In his criticism of the Singularity Institute's 2001 Friendly AI guidelines, he suggests an AI goal architecture in which human happiness is determined by human behaviors indicating happiness: "Any artifact implementing 'learning' must have 'human happiness' as its only initial reinforcement value and 'human happiness' values are produced by an algorithm produced by supervised learning, to recognize happiness in human facial expressions, voices and body language, as trained by human behavior experts." Yudkowsky later criticized this proposal by remarking that such values would be better satisfied by filling the Solar System with microscopic smiling mannequins than by making existing humans happier.

Ben Goertzel, an artificial general intelligence researcher, believes that Friendly AI cannot be solved with current human knowledge. In the past he has stated that he does not believe mathematically proven Friendliness to be possible. In 2010 Goertzel favored formulating a theory of AI ethics "based on a combination of conceptual and experimental-data considerations" by " early-stage AGI systems empirically, with a focus on their ethics as well as their cognition". As of 2011 he proposes to build an "AI Nanny" system "whose job it is to protect us from ourselves and our technology – not forever, but just for a while, while we work on the hard problem of creating a Friendly Singularity."

Adam Keiper and Ari N. Schulman, editors of the technology journal The New Atlantis, argue that it will be impossible to ever guarantee "friendly" behavior in AIs because problems of ethical complexity will not yield to software advances or increases in computing power. In particular, they criticize Yudkowsky's definition of Friendliness, noting a variety of situations (such as hostage scenarios) in which it would dictate that a Friendly AI should simultaneously take conflicting or opposite actions. They write that the utilitarian calculi upon which Friendly AI theories are based work "only when one has not only great powers of prediction about the likelihood of myriad possible outcomes, but certainty and consensus on how one values the different outcomes. Yet it is precisely the debate over just what those valuations should be that is the stuff of moral inquiry.... Simply picking certain outcomes — like pain, death, bodily alteration, and violation of personal environment — and asserting them as absolute moral wrongs does nothing to resolve the difficulty of ethical dilemmas in which they are pitted against each other."
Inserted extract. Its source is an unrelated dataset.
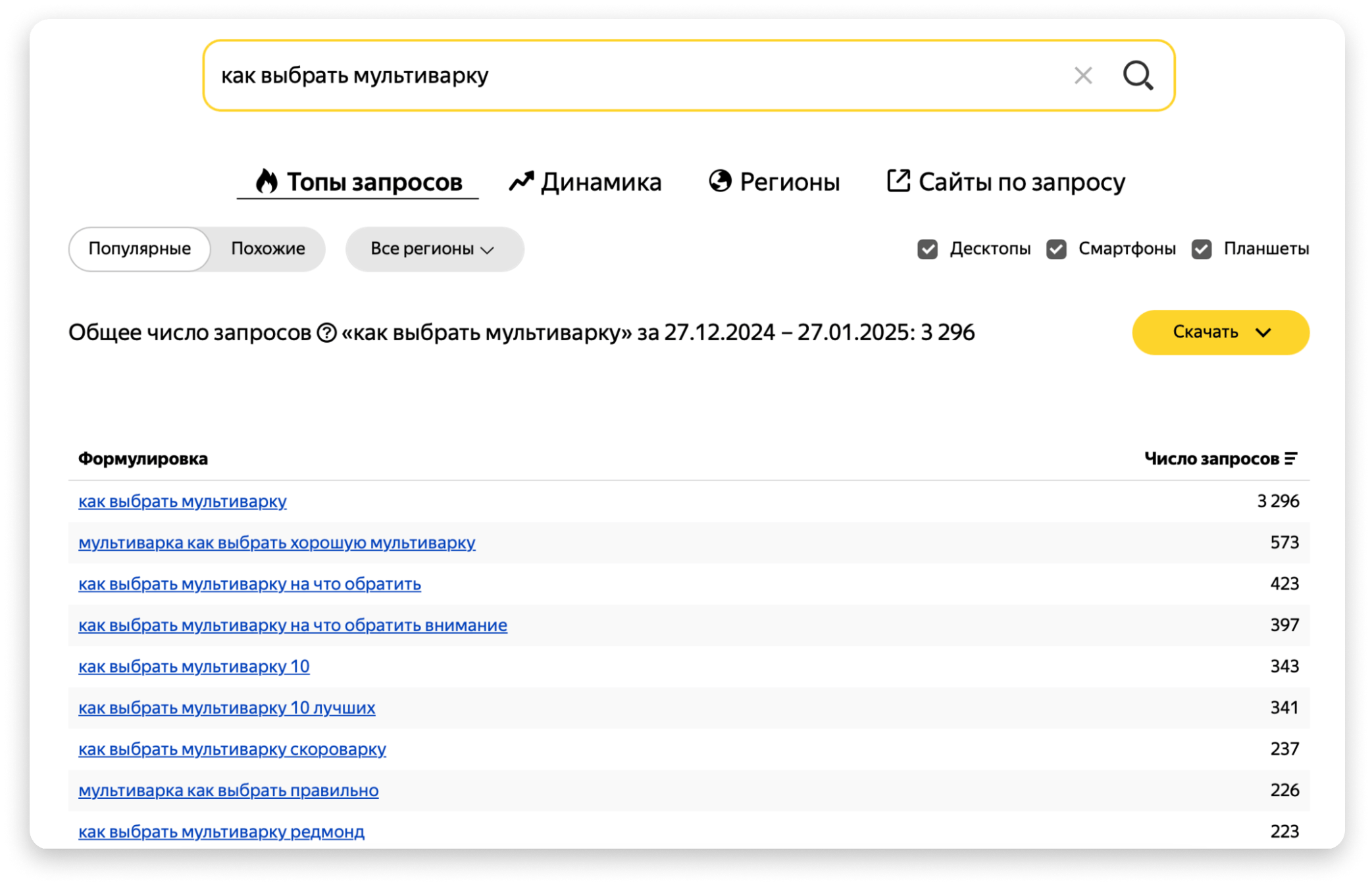
Task: Click the question mark help icon
Action: (x=326, y=333)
Stefan Pernar argues along the lines of Meno's paradox against the usefulness of Yudkowsky's approach by pointing out that attempting to solve the FAI problem is either pointless or hopeless depending on whether one assumes a universe that exhibits moral realism or not. In the former case a transhuman AI would independently reason itself into the proper goal system and assuming the latter, designing a friendly AI would be futile to begin with since morals can not be reasoned about.